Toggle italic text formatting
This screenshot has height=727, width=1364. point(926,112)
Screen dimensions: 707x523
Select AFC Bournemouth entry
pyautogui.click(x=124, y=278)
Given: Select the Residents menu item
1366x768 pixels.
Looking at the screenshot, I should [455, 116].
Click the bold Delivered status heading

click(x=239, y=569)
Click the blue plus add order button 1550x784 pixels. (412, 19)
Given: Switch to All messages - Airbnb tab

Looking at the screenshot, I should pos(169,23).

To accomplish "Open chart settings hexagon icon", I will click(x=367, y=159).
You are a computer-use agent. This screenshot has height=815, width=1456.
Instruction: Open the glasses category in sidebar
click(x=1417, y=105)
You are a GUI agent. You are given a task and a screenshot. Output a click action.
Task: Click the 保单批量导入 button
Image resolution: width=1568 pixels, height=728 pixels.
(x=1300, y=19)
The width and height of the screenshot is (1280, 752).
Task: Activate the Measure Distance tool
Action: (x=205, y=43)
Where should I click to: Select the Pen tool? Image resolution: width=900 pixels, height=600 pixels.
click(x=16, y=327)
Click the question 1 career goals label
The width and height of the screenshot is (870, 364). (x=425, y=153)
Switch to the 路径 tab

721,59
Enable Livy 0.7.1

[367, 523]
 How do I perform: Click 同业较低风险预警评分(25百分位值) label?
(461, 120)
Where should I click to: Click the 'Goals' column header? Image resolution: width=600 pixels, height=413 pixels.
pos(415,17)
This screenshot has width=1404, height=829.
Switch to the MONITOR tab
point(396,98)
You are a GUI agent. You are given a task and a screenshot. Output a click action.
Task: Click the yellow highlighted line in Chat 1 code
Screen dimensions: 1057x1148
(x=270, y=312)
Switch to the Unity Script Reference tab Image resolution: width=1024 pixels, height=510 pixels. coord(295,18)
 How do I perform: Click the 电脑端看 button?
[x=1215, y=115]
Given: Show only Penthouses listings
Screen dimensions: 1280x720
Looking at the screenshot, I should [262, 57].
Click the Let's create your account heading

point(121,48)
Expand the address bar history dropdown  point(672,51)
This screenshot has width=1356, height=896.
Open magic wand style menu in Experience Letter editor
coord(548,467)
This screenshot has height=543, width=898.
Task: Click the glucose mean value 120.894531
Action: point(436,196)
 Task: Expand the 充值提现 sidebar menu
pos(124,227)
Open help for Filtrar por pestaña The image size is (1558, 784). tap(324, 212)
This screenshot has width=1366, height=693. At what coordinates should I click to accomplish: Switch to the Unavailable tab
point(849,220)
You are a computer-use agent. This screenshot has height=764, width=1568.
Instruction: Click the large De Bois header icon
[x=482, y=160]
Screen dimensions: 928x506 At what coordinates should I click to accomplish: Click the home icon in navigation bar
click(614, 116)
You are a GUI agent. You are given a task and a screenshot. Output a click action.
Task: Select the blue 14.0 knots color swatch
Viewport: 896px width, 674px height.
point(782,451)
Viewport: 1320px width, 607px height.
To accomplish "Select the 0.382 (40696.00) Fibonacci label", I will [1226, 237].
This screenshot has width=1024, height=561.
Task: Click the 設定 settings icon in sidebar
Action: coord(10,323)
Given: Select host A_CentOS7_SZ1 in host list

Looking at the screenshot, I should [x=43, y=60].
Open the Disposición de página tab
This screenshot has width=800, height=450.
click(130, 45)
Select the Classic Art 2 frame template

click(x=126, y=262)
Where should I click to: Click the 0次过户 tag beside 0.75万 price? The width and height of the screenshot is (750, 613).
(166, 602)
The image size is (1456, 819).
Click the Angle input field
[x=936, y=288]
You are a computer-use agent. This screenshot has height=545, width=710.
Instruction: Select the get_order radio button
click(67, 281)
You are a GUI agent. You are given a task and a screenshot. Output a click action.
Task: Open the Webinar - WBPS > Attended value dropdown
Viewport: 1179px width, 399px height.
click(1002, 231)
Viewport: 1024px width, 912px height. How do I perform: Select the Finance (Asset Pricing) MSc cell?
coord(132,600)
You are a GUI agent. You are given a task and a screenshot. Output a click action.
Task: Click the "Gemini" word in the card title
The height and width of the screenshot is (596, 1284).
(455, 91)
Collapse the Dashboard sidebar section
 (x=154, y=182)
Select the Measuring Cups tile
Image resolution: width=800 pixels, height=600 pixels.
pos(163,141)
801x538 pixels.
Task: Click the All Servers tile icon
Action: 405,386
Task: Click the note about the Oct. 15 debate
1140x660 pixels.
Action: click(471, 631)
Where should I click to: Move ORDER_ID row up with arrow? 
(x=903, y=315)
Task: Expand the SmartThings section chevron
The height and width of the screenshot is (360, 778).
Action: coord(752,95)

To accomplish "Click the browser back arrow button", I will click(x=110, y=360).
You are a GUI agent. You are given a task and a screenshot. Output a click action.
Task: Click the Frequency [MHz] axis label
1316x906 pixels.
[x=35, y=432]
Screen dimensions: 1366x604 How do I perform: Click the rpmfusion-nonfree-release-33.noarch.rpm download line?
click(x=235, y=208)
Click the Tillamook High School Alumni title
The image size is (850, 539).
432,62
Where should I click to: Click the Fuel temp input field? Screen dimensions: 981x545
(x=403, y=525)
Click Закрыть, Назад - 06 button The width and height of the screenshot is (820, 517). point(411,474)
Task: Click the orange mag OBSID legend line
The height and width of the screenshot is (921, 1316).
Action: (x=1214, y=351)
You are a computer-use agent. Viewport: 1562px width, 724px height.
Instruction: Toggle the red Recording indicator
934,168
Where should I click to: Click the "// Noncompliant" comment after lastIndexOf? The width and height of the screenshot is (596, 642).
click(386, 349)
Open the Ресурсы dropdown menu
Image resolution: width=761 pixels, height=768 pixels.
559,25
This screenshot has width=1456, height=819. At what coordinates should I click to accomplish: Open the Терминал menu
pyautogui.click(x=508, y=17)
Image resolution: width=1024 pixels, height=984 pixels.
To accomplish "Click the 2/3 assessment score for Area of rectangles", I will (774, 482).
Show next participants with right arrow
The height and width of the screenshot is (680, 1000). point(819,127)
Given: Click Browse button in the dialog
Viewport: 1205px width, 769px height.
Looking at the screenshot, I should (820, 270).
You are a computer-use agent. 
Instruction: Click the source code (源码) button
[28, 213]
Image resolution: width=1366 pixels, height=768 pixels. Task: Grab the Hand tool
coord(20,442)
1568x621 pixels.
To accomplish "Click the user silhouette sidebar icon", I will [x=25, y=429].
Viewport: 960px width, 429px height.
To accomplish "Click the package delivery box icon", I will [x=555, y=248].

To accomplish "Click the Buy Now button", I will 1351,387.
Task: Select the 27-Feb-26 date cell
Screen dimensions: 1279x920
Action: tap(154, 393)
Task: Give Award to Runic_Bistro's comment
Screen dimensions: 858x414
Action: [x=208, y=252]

--

*REQUIREMENT*. Return, line for line and unchanged, the data from its first line through the line containing "Given: Show only Penthouses listings".

*EXERCISE OUTPUT*.
Toggle italic text formatting
This screenshot has height=727, width=1364. point(926,112)
Screen dimensions: 707x523
Select AFC Bournemouth entry
pyautogui.click(x=124, y=278)
Given: Select the Residents menu item
1366x768 pixels.
Looking at the screenshot, I should [455, 116].
Click the bold Delivered status heading

click(x=239, y=569)
Click the blue plus add order button 1550x784 pixels. (412, 19)
Given: Switch to All messages - Airbnb tab

Looking at the screenshot, I should pos(169,23).

To accomplish "Open chart settings hexagon icon", I will click(x=367, y=159).
You are a computer-use agent. This screenshot has height=815, width=1456.
Instruction: Open the glasses category in sidebar
click(x=1417, y=105)
You are a GUI agent. You are given a task and a screenshot. Output a click action.
Task: Click the 保单批量导入 button
Image resolution: width=1568 pixels, height=728 pixels.
(x=1300, y=19)
The width and height of the screenshot is (1280, 752).
Task: Activate the Measure Distance tool
Action: (x=205, y=43)
Where should I click to: Select the Pen tool? Image resolution: width=900 pixels, height=600 pixels.
click(x=16, y=327)
Click the question 1 career goals label
The width and height of the screenshot is (870, 364). (x=425, y=153)
Switch to the 路径 tab

721,59
Enable Livy 0.7.1

[367, 523]
 How do I perform: Click 同业较低风险预警评分(25百分位值) label?
(461, 120)
Where should I click to: Click the 'Goals' column header? Image resolution: width=600 pixels, height=413 pixels.
pos(415,17)
This screenshot has width=1404, height=829.
Switch to the MONITOR tab
point(396,98)
You are a GUI agent. You are given a task and a screenshot. Output a click action.
Task: Click the yellow highlighted line in Chat 1 code
Screen dimensions: 1057x1148
(x=270, y=312)
Switch to the Unity Script Reference tab Image resolution: width=1024 pixels, height=510 pixels. coord(295,18)
 How do I perform: Click the 电脑端看 button?
[x=1215, y=115]
Given: Show only Penthouses listings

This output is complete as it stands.